Quoted text:
[Begin]

Project Home | Previous Section: Introduction | Next Section: Design Methodology

Design Methodology

First, we briefly describe the experimental system and test benchmark programs we use. Second, we describe the schemes that we implemented and tested. Third, we discuss how we chose the buffer organization and related parameters. Finally, we discuss the issues regarding the number of instructions being traced.

1. Experimental System

Our experiment is conducted on SPARC system 10 with two SuperSparc/60 V8 micro-processors. We compiled c benchmark programs using SUNSoft "cc" version 3.0.1, and compiled fortran programs using SUNSoft "f77" version 3.0.1.

Our data is obtained using "Shade"[SHADE] version 5.15 analyzing programs. Shade is a dynamic code tracer. It links instruction set simulation, trace generation with custom trace analysis. The first advantage of a shade-based simulator over other static trace-based simulators such as pixie based approach is its fast running speed. Shade tends to run fast mainly because the executable being traced, the shade trace generator, and the shade analyzer are all in one single process. The second advantage is that it combines trace generation and trace based analyzer/simulator, thereby avoiding awkward trace file manipulations.

The following figure illustrates the code structure of our shade-based branch prediction simulators.

[End]

Task requirements:
**A.** From the Design Methodology section, give again the passage from "1. Experimental System" up to and including "trace file manipulations.".
**B.** Using the Design Methodology section, mark each statement yes or no and quote the deciding words: (i) The SPARC system 10 in the experiment has a single microprocessor. (ii) Shade is a static trace-based simulator. (iii) The traced executable, the Shade trace generator, and the Shade analyzer run in one process.

Data extract:
[Begin]

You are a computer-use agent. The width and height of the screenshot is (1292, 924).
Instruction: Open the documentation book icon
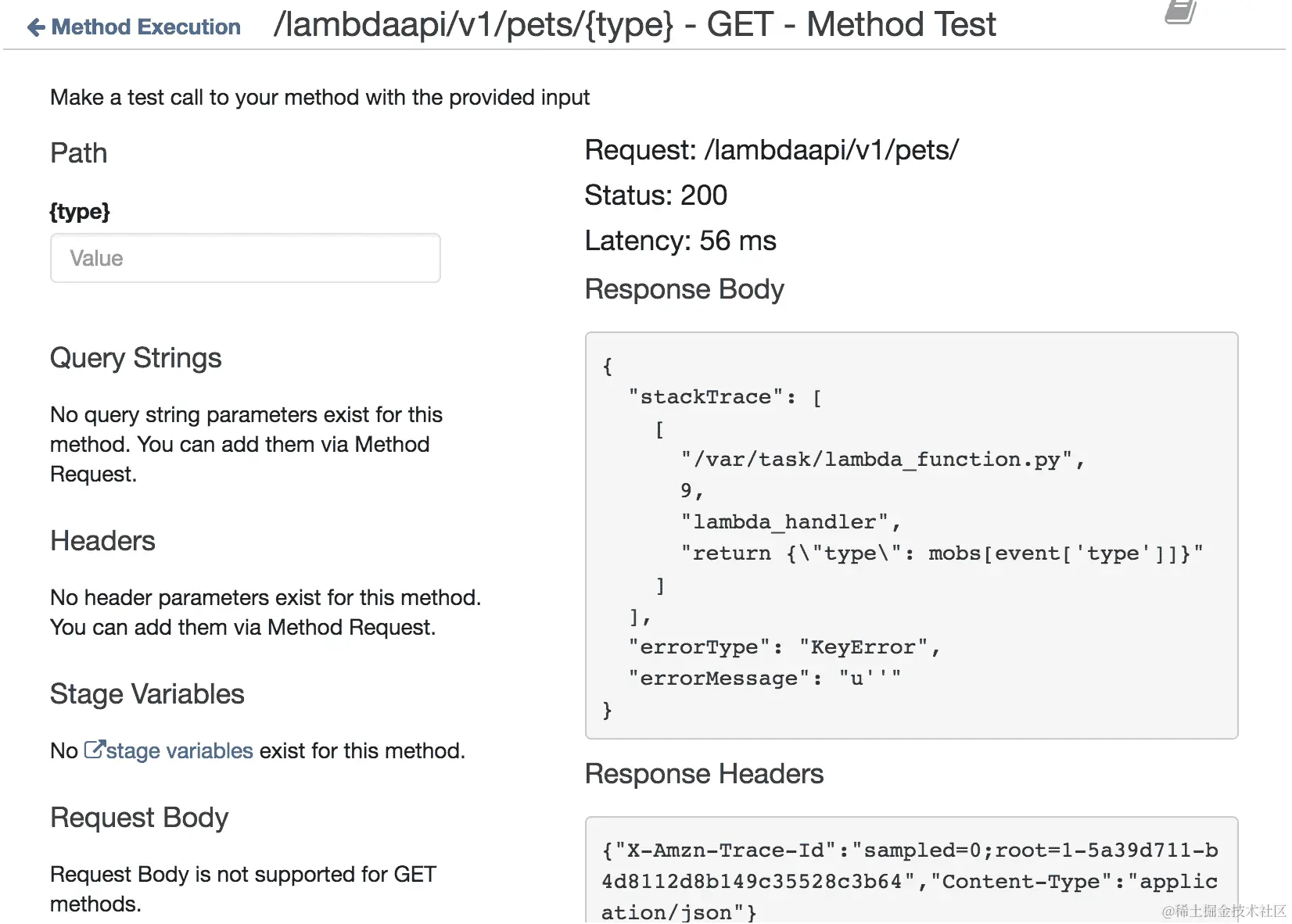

[End]

Per-task outputs:
**A.**
1. Experimental System

Our experiment is conducted on SPARC system 10 with two SuperSparc/60 V8 micro-processors. We compiled c benchmark programs using SUNSoft "cc" version 3.0.1, and compiled fortran programs using SUNSoft "f77" version 3.0.1.

Our data is obtained using "Shade"[SHADE] version 5.15 analyzing programs. Shade is a dynamic code tracer. It links instruction set simulation, trace generation with custom trace analysis. The first advantage of a shade-based simulator over other static trace-based simulators such as pixie based approach is its fast running speed. Shade tends to run fast mainly because the executable being traced, the shade trace generator, and the shade analyzer are all in one single process. The second advantage is that it combines trace generation and trace based analyzer/simulator, thereby avoiding awkward trace file manipulations.

**B.**
(i) No: "with two SuperSparc/60 V8 micro-processors"
(ii) No: "Shade is a dynamic code tracer."
(iii) Yes: "are all in one single process"